**Stated problem**: Render the data below as a Markdown table with the columns "Line No." and "Content," one row per line and no rows for blank lines.

-- start of The data --

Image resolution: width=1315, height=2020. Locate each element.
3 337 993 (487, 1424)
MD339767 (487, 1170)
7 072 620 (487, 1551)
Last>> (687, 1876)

-- end of The data --

**Exercise output**:
| Line No. | Content |
|---|---|
| 1 | Image resolution: width=1315, height=2020. Locate each element. |
| 2 | 3 337 993 (487, 1424) |
| 3 | MD339767 (487, 1170) |
| 4 | 7 072 620 (487, 1551) |
| 5 | Last>> (687, 1876) |